## ABOUT THIS EXERCISE
Your answer must be one number: the count of lines below that include "under".

PROVIDED RECORDS Start Marker

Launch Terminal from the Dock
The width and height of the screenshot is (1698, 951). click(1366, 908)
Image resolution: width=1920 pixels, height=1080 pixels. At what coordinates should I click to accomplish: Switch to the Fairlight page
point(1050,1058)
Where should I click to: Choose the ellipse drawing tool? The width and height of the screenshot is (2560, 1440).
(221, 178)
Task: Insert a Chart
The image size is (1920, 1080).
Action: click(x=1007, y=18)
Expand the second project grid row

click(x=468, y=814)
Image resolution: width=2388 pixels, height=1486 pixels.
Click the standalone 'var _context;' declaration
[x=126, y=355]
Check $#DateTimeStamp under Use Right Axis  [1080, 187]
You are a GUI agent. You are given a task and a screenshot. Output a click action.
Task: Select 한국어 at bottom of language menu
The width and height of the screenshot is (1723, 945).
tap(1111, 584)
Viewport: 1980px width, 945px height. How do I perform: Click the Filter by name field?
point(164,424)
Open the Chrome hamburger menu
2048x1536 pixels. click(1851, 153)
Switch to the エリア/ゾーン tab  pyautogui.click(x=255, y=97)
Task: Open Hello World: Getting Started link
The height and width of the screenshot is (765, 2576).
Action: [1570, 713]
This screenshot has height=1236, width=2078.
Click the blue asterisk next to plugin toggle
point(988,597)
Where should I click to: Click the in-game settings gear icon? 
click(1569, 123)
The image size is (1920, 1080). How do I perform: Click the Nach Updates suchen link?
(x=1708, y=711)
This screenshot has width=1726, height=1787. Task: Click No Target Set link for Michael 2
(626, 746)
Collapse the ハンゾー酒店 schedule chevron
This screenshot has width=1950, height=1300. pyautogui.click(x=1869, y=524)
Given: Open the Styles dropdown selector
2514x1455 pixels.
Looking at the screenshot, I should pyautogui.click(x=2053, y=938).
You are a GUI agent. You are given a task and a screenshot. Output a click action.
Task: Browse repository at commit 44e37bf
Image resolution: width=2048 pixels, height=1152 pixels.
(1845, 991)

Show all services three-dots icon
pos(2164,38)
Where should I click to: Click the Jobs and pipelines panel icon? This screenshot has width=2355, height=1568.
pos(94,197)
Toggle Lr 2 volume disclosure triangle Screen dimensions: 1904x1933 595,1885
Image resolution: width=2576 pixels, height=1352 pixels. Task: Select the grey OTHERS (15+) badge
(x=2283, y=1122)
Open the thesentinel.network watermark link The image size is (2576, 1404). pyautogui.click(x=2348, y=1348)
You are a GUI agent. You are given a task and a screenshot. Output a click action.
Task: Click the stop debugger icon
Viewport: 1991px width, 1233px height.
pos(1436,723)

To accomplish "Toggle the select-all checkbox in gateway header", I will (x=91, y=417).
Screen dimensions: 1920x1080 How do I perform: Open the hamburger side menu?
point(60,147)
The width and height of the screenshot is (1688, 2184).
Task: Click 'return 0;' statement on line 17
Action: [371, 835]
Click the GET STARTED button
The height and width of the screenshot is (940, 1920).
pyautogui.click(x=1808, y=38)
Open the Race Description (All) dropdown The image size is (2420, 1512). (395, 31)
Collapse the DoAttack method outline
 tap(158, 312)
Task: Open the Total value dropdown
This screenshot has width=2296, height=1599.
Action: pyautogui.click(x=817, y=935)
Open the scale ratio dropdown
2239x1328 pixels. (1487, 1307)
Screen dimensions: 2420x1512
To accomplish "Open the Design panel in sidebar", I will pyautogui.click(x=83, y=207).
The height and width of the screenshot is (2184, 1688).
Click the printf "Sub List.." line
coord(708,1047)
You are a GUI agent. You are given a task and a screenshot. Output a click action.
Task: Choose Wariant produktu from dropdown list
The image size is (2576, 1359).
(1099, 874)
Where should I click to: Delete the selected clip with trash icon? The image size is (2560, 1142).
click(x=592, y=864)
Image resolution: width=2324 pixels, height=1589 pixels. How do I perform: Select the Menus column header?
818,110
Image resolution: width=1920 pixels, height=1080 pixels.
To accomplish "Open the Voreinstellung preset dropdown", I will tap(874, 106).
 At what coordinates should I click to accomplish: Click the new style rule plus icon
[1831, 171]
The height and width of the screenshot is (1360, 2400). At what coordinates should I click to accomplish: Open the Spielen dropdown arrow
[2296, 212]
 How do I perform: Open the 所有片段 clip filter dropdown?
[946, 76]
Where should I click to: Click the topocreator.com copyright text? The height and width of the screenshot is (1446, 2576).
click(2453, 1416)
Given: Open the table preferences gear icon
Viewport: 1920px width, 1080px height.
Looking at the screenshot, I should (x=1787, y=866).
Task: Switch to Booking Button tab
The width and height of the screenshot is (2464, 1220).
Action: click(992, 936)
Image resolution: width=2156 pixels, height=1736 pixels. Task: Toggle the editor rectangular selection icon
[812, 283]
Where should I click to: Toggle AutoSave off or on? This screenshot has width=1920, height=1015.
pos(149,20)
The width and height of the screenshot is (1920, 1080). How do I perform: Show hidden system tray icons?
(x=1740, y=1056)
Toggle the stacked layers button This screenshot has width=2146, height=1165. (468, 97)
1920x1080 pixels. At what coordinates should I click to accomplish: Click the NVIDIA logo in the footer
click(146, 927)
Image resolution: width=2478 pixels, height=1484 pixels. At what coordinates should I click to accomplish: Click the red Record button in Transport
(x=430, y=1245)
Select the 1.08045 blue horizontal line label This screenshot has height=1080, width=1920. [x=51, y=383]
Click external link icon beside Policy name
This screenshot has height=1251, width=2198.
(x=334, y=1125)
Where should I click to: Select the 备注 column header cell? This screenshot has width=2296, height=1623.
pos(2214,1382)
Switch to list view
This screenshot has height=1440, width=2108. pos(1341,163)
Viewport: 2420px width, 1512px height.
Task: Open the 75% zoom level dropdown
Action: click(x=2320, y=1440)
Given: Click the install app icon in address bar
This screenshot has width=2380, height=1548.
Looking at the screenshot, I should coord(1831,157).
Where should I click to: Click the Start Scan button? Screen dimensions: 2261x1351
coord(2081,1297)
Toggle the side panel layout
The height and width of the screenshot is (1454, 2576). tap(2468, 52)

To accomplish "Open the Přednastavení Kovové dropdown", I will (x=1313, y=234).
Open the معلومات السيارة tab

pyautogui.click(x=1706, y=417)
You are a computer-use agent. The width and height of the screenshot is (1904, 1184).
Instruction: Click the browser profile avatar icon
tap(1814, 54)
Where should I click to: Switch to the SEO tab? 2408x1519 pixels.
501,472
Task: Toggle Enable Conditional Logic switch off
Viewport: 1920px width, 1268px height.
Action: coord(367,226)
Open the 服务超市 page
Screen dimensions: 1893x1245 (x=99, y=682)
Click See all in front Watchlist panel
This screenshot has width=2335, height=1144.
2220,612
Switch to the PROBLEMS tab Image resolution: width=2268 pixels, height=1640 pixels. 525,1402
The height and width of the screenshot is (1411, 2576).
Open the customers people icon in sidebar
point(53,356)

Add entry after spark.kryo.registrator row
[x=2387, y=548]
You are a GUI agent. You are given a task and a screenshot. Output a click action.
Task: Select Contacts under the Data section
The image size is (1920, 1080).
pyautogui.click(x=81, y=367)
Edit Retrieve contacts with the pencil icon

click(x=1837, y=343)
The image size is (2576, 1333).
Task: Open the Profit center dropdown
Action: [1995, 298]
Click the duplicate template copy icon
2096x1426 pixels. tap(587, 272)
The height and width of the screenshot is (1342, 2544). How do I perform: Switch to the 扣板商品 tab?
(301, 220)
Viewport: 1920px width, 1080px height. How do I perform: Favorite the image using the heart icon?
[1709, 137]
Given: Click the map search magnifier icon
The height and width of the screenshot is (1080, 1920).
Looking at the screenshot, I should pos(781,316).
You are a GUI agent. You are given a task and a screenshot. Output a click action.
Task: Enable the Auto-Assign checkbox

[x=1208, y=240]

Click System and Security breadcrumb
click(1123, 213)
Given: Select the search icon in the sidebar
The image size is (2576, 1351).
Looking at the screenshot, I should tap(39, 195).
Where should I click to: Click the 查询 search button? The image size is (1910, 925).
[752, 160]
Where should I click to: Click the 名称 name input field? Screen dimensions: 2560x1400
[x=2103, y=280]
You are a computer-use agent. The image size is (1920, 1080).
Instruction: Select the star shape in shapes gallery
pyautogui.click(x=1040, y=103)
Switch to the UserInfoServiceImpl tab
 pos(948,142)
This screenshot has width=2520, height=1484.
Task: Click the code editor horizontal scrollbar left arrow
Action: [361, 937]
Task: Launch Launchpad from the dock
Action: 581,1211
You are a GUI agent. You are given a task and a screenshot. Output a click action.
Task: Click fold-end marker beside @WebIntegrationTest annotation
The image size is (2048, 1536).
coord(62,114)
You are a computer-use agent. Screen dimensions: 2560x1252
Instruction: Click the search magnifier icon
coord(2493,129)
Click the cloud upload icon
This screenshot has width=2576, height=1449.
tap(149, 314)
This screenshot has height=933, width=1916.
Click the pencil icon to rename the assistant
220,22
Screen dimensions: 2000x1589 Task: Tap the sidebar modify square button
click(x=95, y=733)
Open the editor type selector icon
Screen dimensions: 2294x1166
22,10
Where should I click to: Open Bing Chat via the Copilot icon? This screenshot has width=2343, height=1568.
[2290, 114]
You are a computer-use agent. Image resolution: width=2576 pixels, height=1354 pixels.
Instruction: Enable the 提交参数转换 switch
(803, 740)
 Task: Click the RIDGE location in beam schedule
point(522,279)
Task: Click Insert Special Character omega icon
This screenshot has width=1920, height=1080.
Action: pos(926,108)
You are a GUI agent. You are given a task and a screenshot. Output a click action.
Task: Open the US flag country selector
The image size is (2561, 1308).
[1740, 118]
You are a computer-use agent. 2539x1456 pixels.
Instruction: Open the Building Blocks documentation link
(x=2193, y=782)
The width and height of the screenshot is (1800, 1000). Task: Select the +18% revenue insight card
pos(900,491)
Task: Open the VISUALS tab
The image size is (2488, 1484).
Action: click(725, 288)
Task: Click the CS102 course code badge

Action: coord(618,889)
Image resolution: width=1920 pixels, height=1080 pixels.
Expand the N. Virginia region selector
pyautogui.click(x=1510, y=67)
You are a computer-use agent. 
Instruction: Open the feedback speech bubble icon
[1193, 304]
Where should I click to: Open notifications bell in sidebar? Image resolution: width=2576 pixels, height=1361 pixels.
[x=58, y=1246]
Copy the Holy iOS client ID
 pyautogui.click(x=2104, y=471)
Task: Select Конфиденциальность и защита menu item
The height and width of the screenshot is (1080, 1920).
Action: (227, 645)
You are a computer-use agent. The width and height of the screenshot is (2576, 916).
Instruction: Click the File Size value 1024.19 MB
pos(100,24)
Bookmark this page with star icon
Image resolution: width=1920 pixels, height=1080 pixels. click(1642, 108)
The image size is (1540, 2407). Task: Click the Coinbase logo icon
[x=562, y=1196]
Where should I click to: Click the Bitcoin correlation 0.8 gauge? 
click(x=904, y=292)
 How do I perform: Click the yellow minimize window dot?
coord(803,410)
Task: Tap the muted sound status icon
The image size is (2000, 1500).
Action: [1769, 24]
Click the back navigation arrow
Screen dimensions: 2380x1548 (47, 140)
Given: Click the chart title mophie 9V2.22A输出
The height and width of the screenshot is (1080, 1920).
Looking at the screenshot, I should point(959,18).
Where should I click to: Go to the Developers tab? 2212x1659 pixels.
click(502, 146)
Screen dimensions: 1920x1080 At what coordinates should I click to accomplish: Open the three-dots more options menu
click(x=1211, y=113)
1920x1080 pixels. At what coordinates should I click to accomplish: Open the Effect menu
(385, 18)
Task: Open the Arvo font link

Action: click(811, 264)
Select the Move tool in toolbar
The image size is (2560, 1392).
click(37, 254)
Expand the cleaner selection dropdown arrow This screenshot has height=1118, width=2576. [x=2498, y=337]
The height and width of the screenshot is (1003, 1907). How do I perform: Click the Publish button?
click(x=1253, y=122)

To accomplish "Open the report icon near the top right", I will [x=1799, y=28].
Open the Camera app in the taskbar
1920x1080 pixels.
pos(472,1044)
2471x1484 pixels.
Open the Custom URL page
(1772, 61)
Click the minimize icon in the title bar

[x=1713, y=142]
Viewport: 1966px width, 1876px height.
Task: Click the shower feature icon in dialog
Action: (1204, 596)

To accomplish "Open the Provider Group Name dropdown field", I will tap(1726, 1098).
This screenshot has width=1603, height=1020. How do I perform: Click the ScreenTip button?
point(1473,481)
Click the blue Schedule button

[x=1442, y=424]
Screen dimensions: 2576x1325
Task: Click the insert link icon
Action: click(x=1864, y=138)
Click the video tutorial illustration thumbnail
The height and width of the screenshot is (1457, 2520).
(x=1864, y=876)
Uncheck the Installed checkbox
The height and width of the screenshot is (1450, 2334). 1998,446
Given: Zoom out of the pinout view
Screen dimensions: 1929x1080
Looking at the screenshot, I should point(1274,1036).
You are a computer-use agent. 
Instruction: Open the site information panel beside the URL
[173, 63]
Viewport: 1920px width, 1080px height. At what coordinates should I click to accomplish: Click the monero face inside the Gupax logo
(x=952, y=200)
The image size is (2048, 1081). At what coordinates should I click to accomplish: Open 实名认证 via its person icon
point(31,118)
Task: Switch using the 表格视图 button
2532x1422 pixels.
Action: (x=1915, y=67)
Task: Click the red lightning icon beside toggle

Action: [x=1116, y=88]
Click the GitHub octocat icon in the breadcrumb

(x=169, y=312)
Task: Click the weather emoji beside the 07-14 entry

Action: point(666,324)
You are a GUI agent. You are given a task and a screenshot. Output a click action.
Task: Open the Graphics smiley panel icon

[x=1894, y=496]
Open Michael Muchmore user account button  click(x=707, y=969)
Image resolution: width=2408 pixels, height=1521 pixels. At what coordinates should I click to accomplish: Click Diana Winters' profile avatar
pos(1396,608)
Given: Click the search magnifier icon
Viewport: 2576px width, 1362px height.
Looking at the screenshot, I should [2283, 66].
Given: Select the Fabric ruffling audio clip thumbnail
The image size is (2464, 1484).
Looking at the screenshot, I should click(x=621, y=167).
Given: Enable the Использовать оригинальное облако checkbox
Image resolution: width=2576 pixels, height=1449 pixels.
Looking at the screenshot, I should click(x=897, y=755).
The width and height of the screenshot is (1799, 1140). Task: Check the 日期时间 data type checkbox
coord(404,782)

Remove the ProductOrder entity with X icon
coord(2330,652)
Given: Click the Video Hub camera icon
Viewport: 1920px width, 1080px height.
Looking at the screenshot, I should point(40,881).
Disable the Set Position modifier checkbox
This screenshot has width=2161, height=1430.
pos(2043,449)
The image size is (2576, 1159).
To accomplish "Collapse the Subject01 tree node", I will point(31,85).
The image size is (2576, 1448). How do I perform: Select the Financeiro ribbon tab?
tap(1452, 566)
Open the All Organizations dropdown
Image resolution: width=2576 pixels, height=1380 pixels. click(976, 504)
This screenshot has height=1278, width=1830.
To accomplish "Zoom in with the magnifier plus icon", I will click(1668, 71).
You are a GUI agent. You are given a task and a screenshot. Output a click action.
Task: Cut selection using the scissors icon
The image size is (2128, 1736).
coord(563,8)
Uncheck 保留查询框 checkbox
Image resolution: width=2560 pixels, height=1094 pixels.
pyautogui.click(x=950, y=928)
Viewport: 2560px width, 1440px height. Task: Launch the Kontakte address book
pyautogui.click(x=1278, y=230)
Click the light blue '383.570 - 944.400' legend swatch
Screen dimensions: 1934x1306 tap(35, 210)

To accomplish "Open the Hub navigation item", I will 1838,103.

PROVIDED RECORDS End Marker

## WORKED SOLUTION
2